This is slightly different to what I am looking for. I am looking for clickthrough percentages and not conversions.
fabfurs
1:03 pm on Sep 23, 2004 (gmt 0)
Not sure if this is what you want: Create multiple ads in your ad-group and allow ADWORDS to automatically optimize ad serving (edit campaign settings, no 4 checkbox).
Check back often to see CTR % on the ads.
Jon12345
1:23 pm on Sep 23, 2004 (gmt 0)
If adwords automatically optimizes, doesn't that mean they will only put your ad with the highest clickthroughs?
I want to split them 50:50 and then just look at the stats.
Can you do that?
skibum
4:43 pm on Sep 23, 2004 (gmt 0)
At the campaign level in edit campaign settings, uncheck "Automatically optimize ad serving for my ads" and it will show each ad 50% or 25% or whatever of the time depending on how many ads you put in.
Jon12345
10:30 am on Sep 24, 2004 (gmt 0)
Right got that. Does the reporting then break down the results by each ad so I can see which version pulled the best?
Robsp
11:27 am on Sep 24, 2004 (gmt 0)
Yes it does. You can see CTR and click (and conversion) stats per ad.
Jon12345
11:36 am on Sep 24, 2004 (gmt 0)
That's excellent news. Just need to keep changing ads to boost clickthroughs and drive down cost.

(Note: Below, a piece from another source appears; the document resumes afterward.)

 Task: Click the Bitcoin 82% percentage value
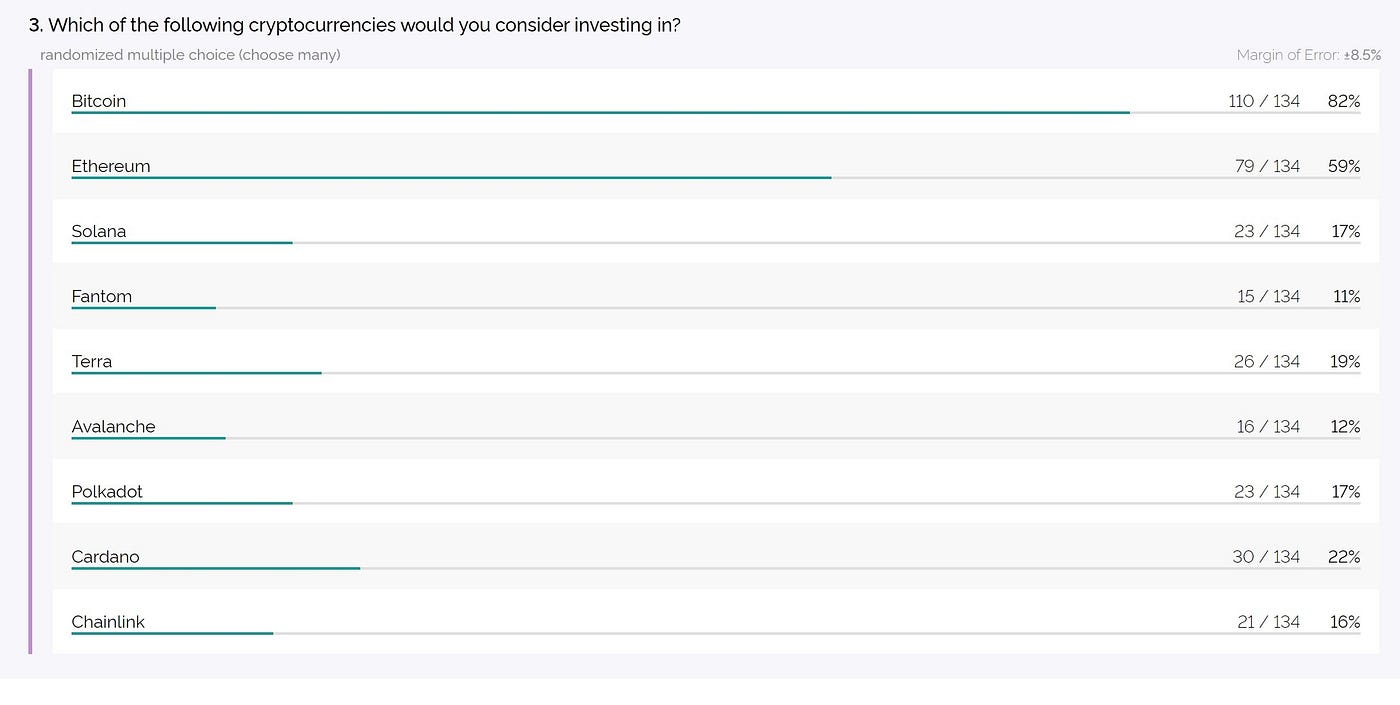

How many people actually bother to do this?
eWhisper
1:01 pm on Sep 24, 2004 (gmt 0)
How many people actually bother to do this?
A lot of people test ROI based on both ads and keywords. These are often the same group of people who base ROI/bottom line profits off of ad position and often have ads where they try to maintain a specific position as well as price range.
Jon12345
1:29 pm on Sep 24, 2004 (gmt 0)
To test ROI, do you need special tracking tools or is Google's version good enough?